- WORK ITEM
Please return every line below that contains the string "showing".

[RECORDED DATA Boundary: Start]

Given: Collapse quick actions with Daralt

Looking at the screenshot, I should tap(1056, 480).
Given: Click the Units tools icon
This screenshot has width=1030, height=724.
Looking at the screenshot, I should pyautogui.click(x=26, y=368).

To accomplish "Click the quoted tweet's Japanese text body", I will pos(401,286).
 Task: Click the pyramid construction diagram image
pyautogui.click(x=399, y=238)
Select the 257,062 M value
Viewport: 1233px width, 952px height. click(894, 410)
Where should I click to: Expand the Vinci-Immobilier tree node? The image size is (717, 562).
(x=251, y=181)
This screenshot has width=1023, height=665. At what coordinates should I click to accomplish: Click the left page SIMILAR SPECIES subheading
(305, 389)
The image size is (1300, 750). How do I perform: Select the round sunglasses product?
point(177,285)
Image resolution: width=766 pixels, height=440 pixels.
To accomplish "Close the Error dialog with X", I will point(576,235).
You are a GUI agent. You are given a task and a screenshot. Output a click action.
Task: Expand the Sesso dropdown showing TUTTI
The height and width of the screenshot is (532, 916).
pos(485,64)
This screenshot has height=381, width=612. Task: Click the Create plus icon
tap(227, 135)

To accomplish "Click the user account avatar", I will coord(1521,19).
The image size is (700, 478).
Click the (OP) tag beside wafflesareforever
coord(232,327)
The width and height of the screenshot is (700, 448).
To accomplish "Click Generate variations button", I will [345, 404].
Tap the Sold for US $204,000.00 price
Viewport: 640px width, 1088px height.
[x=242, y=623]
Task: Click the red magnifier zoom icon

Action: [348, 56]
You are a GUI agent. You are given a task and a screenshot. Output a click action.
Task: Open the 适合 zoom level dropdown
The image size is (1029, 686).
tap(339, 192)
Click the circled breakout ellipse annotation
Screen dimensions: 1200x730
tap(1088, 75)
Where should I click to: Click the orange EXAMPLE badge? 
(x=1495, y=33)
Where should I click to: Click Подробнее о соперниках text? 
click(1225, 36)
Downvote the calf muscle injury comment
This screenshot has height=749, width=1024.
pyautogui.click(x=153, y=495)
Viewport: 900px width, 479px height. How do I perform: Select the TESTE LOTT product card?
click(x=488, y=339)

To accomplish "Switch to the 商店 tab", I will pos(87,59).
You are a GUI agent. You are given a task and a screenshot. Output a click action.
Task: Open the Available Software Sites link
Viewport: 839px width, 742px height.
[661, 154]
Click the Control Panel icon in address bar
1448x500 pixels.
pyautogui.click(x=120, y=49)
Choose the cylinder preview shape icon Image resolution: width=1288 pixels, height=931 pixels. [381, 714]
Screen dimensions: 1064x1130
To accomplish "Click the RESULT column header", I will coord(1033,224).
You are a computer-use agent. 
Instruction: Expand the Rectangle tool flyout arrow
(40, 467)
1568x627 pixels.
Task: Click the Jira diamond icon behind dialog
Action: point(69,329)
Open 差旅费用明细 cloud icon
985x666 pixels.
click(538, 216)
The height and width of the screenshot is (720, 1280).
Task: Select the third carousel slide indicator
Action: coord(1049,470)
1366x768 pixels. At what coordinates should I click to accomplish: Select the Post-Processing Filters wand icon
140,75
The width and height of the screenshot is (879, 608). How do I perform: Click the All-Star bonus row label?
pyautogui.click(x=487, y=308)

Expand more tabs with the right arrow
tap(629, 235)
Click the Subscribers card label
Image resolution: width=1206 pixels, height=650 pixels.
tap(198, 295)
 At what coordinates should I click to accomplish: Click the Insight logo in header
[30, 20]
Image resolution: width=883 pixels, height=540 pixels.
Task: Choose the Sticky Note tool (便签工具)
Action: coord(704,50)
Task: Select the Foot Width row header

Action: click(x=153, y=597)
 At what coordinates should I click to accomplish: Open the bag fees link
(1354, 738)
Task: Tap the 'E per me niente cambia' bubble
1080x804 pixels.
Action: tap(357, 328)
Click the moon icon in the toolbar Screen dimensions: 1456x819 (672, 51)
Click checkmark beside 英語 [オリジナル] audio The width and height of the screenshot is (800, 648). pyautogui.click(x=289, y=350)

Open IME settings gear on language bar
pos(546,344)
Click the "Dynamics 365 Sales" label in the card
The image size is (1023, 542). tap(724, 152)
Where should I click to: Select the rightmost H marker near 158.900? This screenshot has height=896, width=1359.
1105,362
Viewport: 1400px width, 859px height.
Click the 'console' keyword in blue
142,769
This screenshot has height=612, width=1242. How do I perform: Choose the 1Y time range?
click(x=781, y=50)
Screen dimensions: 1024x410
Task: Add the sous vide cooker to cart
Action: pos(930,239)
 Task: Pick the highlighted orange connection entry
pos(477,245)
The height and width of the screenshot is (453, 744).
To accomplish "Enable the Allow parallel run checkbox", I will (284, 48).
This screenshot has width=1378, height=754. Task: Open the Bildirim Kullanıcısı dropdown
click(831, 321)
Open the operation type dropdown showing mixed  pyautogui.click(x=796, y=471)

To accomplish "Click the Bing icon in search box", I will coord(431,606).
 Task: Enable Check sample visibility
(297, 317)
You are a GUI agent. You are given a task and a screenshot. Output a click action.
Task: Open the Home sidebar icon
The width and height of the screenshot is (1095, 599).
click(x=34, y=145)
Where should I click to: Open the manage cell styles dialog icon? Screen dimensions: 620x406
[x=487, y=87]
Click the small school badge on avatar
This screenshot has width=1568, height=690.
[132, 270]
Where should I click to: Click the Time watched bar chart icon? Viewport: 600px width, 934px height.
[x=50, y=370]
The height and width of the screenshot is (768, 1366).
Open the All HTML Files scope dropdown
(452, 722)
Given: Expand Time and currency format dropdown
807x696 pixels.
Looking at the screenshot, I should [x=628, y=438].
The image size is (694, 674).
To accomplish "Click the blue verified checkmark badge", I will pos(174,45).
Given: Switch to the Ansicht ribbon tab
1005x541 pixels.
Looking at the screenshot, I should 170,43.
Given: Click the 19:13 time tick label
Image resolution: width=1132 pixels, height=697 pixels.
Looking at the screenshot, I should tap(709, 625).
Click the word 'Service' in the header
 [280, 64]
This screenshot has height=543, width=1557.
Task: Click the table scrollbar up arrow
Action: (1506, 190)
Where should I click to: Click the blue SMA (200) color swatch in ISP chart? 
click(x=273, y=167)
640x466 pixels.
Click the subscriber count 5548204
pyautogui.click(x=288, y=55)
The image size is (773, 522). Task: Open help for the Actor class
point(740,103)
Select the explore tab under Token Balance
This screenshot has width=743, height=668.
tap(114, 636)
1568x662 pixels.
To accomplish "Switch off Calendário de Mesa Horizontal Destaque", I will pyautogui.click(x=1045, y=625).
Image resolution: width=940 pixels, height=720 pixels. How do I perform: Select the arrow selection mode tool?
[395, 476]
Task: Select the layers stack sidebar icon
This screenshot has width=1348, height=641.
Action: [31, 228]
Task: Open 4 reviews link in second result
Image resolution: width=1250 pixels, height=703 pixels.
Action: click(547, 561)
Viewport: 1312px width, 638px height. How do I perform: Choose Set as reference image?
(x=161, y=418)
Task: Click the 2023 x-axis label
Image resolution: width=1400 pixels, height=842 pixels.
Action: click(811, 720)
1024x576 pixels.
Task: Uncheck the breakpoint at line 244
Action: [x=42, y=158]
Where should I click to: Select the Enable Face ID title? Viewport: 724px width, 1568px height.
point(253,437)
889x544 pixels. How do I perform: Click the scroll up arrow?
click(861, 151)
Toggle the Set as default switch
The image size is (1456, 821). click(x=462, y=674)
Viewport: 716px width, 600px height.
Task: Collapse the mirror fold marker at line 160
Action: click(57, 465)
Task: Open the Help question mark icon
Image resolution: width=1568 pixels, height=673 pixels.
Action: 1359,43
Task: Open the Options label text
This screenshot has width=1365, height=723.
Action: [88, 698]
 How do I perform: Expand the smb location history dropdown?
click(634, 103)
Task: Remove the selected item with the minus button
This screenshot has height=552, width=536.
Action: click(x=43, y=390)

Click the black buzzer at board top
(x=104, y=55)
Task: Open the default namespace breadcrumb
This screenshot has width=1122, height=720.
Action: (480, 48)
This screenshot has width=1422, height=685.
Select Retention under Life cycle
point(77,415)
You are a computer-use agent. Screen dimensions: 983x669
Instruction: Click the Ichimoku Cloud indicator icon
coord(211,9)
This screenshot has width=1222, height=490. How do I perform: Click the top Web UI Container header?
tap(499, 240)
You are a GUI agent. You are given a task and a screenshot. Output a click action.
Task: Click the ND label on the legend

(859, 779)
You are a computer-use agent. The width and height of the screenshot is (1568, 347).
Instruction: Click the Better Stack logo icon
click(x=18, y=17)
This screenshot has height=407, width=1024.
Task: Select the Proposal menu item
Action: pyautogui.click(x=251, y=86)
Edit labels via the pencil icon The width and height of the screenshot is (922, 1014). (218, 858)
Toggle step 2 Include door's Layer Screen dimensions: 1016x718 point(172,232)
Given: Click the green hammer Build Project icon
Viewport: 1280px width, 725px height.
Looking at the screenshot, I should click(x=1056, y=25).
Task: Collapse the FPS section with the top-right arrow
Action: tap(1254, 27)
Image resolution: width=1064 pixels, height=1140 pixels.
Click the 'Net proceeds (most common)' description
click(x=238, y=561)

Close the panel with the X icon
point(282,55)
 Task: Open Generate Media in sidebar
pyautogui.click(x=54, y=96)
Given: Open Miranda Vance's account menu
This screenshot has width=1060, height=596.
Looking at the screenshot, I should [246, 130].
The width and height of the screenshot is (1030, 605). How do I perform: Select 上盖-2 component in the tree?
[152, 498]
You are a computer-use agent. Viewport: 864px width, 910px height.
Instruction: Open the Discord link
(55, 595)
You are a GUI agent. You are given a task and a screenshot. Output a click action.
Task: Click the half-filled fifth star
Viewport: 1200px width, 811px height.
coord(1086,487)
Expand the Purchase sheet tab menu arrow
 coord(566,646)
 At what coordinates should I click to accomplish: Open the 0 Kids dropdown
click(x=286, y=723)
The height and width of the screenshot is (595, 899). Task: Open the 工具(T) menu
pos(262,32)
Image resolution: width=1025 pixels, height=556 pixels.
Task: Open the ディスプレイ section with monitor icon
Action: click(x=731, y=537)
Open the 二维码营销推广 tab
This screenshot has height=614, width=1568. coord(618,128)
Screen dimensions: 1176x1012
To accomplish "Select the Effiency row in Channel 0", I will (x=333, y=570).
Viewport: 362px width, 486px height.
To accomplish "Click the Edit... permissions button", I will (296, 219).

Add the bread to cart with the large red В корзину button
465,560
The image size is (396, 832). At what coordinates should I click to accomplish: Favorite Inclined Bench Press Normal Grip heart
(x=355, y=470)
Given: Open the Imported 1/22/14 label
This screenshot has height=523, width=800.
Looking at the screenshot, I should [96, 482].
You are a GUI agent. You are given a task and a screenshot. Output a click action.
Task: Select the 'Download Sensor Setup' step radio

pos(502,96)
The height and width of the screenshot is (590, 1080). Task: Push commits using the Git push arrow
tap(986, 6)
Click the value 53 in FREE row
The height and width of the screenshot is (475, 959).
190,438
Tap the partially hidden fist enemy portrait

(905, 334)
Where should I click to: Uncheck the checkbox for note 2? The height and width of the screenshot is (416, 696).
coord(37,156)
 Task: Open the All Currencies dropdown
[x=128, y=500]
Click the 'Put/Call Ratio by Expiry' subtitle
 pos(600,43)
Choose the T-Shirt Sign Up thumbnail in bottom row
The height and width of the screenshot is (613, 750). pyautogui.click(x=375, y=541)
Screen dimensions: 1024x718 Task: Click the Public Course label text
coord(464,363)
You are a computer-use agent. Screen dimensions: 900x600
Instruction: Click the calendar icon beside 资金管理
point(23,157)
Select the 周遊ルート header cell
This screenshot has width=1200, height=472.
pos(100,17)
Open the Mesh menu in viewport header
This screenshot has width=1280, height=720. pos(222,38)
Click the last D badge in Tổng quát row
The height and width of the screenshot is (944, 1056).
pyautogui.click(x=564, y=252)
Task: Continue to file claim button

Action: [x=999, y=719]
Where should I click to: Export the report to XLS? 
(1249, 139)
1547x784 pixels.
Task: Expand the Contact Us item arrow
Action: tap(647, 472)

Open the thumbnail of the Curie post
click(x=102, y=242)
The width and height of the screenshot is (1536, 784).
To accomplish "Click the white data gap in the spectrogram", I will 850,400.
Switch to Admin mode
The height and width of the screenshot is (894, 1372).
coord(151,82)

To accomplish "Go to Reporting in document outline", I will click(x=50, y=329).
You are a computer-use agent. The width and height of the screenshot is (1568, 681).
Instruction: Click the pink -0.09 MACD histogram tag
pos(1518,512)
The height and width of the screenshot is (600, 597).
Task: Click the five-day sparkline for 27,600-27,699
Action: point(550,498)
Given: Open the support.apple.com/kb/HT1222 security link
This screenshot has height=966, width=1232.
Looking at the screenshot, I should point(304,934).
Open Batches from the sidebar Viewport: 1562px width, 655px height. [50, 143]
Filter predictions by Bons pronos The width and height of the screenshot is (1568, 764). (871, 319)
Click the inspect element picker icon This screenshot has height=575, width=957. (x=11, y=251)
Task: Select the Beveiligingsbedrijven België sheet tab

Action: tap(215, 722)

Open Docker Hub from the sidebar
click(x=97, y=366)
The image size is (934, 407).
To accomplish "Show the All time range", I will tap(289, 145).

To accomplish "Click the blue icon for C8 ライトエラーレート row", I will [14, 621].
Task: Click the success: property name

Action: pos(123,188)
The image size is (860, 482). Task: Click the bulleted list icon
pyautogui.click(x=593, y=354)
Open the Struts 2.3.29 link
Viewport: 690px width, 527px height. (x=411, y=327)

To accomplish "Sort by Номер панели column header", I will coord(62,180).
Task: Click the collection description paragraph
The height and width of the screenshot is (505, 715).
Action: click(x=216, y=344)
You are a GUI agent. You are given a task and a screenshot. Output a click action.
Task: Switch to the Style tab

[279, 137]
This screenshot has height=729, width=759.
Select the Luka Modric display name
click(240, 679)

[RECORDED DATA Boundary: End]

- THE ANSWER
Task: Expand the Sesso dropdown showing TUTTI
Open the operation type dropdown showing mixed  pyautogui.click(x=796, y=471)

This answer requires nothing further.